Betty Forbes has been hard at work this spring making sure rare native seedlings are ready for sale in March.

"It's quite satisfying," she said. "It's pleasant work and good company and we feel we're doing some good to increase the use of native plants and the image of Perth." It is one of many services 1400 volunteers provide through the Friends of Kings Park Association, aiming to improve the unique parkland.

The group will celebrate its 20th anniversary next year and president Martin Revell believes the work is vital to ensure people can continue to enjoy one of the city's best free outdoor recreation spaces.

"I think it's the soul of the city," Mr Revell said. "It's got so many meanings to so many people.

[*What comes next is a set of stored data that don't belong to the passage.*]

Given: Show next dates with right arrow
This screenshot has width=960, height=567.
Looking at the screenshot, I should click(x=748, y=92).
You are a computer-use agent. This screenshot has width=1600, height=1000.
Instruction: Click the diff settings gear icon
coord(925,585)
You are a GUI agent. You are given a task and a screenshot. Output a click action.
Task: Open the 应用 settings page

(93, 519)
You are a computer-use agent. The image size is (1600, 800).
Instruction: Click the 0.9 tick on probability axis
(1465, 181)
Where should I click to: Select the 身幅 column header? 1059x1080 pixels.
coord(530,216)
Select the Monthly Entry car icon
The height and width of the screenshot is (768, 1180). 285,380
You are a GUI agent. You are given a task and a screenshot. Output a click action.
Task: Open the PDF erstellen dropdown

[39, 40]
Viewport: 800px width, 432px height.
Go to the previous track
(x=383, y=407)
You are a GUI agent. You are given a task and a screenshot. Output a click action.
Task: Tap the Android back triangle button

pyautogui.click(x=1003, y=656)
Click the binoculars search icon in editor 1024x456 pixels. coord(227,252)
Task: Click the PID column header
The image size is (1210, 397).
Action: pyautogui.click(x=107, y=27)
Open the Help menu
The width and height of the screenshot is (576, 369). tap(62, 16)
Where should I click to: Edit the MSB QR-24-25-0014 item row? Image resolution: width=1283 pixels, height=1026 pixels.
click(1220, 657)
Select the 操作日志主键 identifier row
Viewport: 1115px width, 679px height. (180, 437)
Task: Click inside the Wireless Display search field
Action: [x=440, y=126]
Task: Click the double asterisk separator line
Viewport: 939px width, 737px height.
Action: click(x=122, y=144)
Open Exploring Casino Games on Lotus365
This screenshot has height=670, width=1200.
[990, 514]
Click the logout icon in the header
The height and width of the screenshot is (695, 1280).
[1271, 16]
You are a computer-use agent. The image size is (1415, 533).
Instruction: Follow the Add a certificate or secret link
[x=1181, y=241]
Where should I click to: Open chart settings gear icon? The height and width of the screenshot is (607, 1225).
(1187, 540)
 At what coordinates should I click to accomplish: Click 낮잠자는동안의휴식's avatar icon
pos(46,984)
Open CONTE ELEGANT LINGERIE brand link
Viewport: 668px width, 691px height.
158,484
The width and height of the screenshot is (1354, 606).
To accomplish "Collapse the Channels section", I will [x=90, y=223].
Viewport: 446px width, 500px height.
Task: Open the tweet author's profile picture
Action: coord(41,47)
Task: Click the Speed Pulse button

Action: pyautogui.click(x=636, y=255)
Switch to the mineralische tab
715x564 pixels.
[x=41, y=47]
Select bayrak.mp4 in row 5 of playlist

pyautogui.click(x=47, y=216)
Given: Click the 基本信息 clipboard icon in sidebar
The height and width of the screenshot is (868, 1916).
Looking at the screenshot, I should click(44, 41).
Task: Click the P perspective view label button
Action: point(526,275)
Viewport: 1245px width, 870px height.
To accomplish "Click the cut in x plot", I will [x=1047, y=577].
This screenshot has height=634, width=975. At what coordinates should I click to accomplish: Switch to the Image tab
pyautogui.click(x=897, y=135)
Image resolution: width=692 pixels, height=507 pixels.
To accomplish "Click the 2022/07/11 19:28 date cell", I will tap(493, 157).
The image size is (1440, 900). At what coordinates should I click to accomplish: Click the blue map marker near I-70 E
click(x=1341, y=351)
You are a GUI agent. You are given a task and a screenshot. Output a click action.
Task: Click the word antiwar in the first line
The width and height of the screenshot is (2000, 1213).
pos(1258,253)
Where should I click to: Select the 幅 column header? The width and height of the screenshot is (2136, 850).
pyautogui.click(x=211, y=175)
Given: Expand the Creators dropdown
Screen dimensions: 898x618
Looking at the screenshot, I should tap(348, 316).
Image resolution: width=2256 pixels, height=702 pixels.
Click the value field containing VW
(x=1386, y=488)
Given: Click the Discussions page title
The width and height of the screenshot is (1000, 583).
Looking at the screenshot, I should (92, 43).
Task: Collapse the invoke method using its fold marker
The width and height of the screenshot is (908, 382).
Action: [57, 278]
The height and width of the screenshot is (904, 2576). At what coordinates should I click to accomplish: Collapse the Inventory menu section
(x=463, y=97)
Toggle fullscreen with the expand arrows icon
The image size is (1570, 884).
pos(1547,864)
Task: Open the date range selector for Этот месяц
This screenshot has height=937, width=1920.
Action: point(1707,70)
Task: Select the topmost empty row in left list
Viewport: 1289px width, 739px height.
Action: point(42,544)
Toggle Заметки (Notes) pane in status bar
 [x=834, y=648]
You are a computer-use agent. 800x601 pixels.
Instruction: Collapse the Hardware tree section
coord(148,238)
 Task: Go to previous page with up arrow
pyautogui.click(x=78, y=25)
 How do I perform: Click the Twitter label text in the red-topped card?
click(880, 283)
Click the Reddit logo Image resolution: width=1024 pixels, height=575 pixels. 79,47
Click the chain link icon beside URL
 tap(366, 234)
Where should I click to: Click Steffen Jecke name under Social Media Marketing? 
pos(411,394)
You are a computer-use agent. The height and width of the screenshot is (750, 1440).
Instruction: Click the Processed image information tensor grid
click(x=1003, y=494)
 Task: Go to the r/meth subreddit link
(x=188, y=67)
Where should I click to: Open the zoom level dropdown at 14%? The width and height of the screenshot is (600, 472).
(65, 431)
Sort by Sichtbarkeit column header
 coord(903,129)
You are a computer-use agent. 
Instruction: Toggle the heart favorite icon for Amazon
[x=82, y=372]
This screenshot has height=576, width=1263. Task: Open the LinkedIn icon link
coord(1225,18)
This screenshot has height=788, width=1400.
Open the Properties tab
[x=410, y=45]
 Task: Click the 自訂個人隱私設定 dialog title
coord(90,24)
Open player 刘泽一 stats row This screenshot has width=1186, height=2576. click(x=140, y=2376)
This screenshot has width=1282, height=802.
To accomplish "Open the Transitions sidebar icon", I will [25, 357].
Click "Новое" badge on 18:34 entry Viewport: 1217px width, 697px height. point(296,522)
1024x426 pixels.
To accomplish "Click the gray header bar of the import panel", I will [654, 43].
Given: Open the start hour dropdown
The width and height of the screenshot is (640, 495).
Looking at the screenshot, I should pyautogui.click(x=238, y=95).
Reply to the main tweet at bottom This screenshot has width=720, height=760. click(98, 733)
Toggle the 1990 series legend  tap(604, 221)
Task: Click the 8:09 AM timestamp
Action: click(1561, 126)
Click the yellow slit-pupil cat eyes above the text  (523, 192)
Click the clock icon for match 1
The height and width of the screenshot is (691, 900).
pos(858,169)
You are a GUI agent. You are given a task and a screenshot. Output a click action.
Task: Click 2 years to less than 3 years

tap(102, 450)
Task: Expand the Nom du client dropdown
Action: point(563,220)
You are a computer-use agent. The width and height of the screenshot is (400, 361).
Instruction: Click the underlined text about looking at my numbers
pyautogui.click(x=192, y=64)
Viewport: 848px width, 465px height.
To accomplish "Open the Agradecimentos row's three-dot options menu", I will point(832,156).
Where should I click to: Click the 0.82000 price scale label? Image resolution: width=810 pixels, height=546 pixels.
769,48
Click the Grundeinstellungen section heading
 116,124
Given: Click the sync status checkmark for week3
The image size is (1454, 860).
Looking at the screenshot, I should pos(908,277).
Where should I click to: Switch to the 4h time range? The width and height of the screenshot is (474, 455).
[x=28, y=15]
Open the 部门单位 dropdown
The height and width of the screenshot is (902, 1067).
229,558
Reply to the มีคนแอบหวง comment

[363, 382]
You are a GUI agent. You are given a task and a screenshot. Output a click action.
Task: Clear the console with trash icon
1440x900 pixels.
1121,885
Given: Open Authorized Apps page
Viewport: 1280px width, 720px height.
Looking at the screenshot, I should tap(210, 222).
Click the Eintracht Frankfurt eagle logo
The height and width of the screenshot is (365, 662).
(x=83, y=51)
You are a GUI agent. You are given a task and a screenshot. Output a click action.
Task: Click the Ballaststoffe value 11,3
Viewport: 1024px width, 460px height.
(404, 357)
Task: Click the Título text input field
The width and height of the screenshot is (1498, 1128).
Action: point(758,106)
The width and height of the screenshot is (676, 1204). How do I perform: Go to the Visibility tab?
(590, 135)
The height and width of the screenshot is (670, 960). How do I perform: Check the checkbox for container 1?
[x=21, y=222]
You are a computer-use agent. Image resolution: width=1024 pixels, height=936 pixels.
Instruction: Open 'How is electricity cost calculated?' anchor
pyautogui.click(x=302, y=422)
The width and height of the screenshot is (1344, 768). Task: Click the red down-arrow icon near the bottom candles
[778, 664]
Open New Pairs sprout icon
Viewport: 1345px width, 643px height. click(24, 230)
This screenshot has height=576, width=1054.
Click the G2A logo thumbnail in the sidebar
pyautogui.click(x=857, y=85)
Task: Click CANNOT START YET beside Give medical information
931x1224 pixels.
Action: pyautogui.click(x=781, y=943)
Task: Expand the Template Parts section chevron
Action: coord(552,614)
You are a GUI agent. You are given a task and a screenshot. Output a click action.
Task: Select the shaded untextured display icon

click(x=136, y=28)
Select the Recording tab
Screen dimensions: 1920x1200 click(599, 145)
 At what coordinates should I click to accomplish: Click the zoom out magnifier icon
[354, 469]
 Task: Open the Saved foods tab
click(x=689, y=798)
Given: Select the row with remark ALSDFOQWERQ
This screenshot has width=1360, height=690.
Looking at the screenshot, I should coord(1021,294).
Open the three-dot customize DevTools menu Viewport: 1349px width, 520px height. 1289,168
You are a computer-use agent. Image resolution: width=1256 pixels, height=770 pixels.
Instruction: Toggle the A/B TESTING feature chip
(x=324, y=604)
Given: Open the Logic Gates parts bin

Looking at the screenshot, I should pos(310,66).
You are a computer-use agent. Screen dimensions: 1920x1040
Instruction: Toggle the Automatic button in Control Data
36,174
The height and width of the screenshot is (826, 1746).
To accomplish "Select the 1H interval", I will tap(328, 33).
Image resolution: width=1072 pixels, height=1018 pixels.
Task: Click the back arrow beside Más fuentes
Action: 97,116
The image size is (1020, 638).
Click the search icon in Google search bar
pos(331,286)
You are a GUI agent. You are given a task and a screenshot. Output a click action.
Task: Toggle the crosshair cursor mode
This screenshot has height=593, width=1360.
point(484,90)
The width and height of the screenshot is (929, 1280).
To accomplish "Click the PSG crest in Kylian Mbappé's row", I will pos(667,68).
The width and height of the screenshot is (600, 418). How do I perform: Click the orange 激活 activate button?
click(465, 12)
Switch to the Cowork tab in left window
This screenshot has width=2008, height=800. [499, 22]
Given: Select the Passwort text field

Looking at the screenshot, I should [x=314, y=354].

It's free, so there's no cost involved for them to go and have a picnic there and really have a good day out."

He said the Friends were helping discover new species and preserve endangered flora in WA.

The Friends of Kings Park is in the running to win up to $150,000 in free marketing and advertising to help boost its fundraising efforts through the Orange Seed Project, supported by _The West Australian _.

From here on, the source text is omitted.